C’est pour tenter d’apporter des réponses à la fois au besoin de main d’œuvres des entreprises et en même temps à ce chômage de longue durée qui persiste que le ministère du Travail et des Affaires sociales avance un plan s’articulant autour de différentes mesures. Il s’agit essentiellement d’incitations positives et négatives à la recherche d’un emploi, en agissant notamment sur le niveau de certaines prestations sociales.

Il est par exemple question de jouer sur l’aide à la mobilité, cette allocation destinée à contribuer au paiement des frais de transport. Ceux qui jouent le jeu du Bureau du travail, l’équivalent de Pôle emploi en France, pourront toucher mensuellement jusqu’à 3 710 couronnes au titre de cette aide, quelque 137 euros. A l’inverse, les chômeurs que « ne feraient pas d’effort », selon les mots du quotidien, ne pourront prétendre qu’à 2 200 couronnes, environ 81 euros, au maximum.

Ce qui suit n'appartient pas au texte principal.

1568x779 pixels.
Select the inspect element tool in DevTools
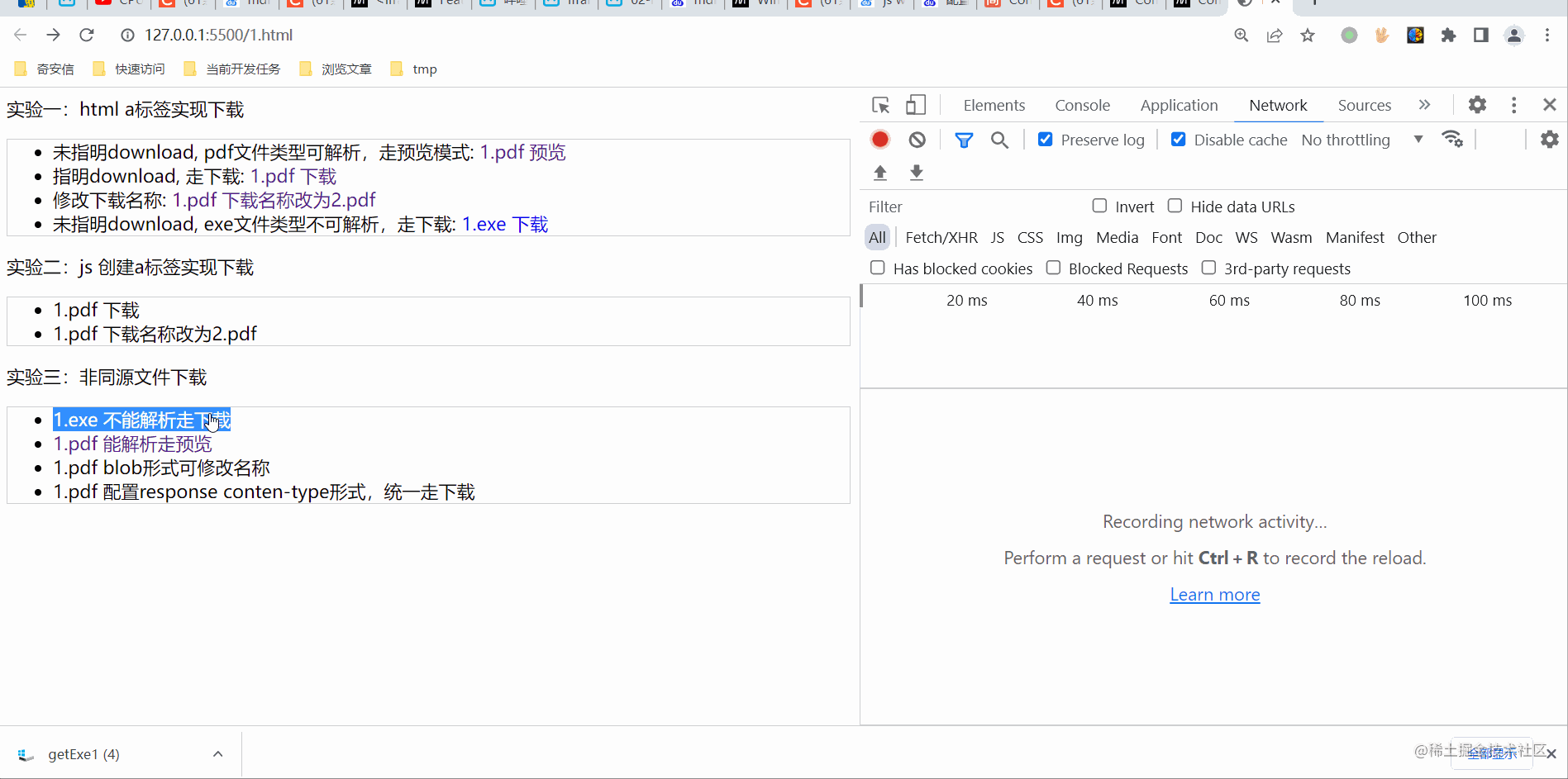(880, 105)
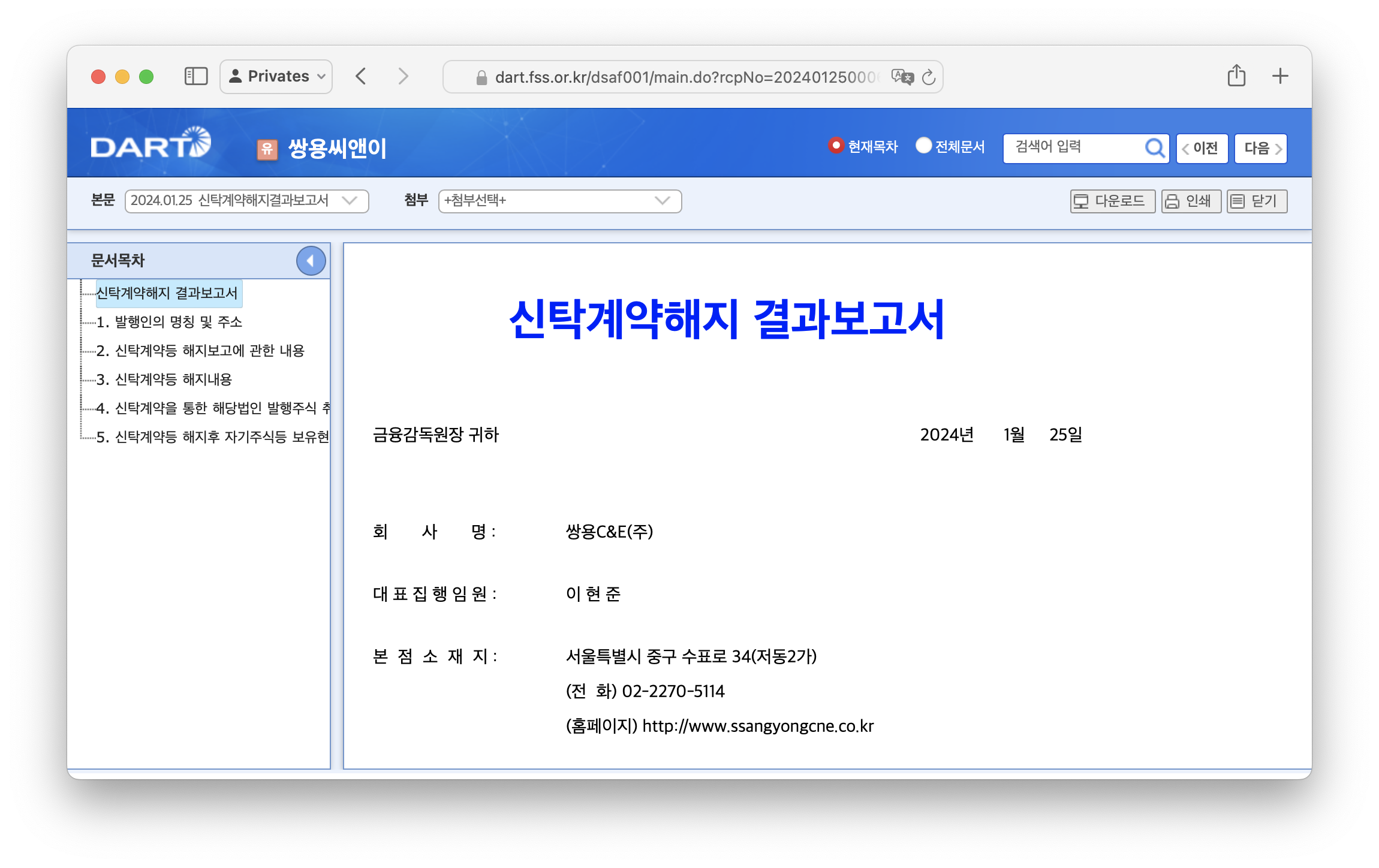The image size is (1379, 868).
Task: Click the 인쇄 print button
Action: coord(1191,201)
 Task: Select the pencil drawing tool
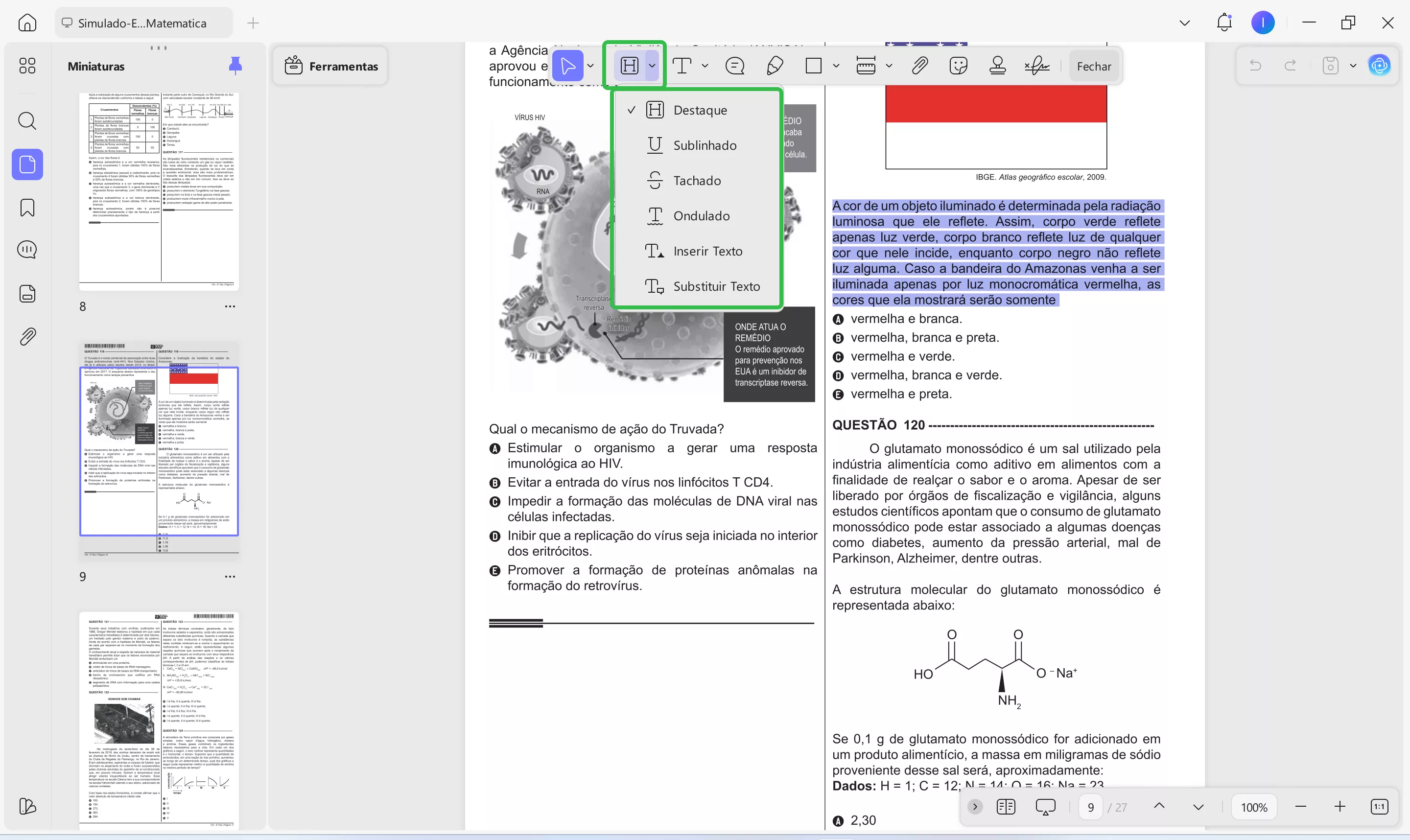(775, 66)
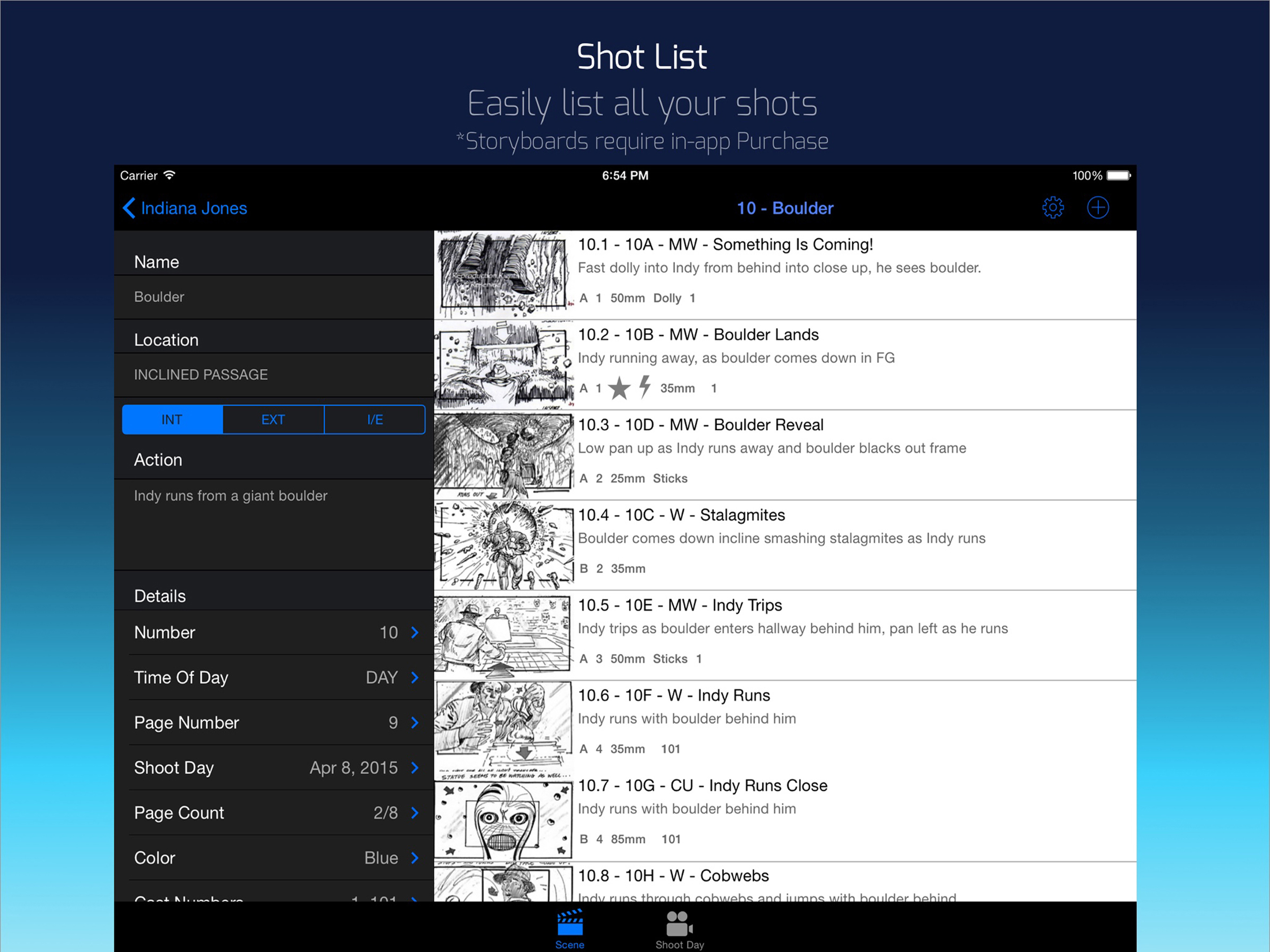1270x952 pixels.
Task: Change the Color setting from Blue
Action: click(x=381, y=858)
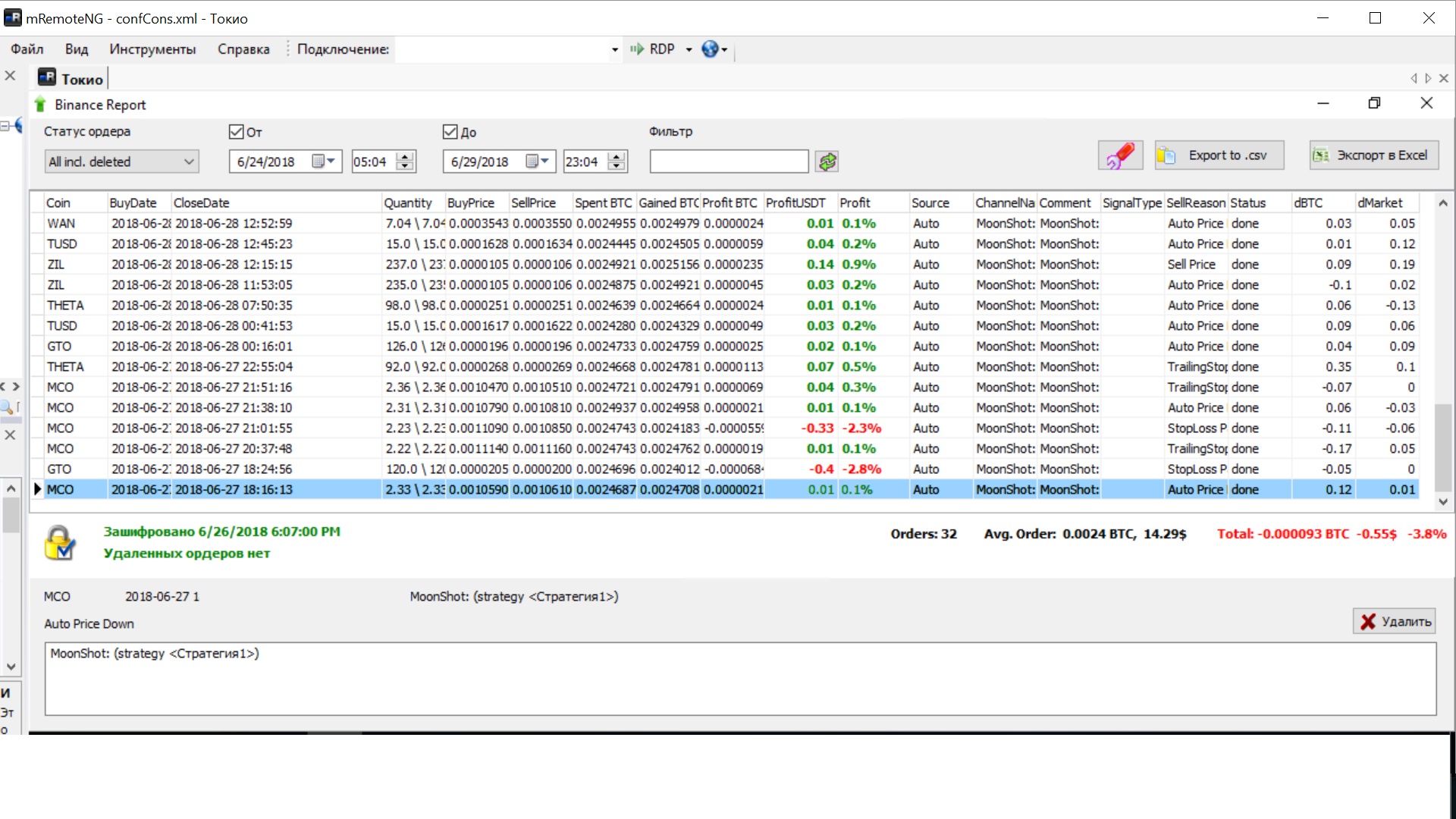Image resolution: width=1456 pixels, height=819 pixels.
Task: Click the Удалить delete button
Action: [1395, 622]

Ce soutien pourrait même leur être supprimé dans le pire des cas.

Outre cela, les conditions pour l’accès à différents revenus devraient être plus strictes tandis que la hausse programmée du salaire minimum pourrait encourager les chômeurs à trouver un emploi d’après le ministère.

Interrogé par le quotidien Mladá fronta Dnes, l’économiste Daniel Münich doute cependant de la capacité du ministère à faire face à la problématique du chômage de longue durée car il ne connaîtrait tout simplement pas la population qui compose ce groupe. D’après lui, les statistiques de l’administration ne permettent pas de savoir quelle est le niveau de formation, la spécialité, l’âge ou encore la dernière profession exercée par ces personnes qu’elle serait en conséquence dans l’incapacité d’accompagner de manière efficace.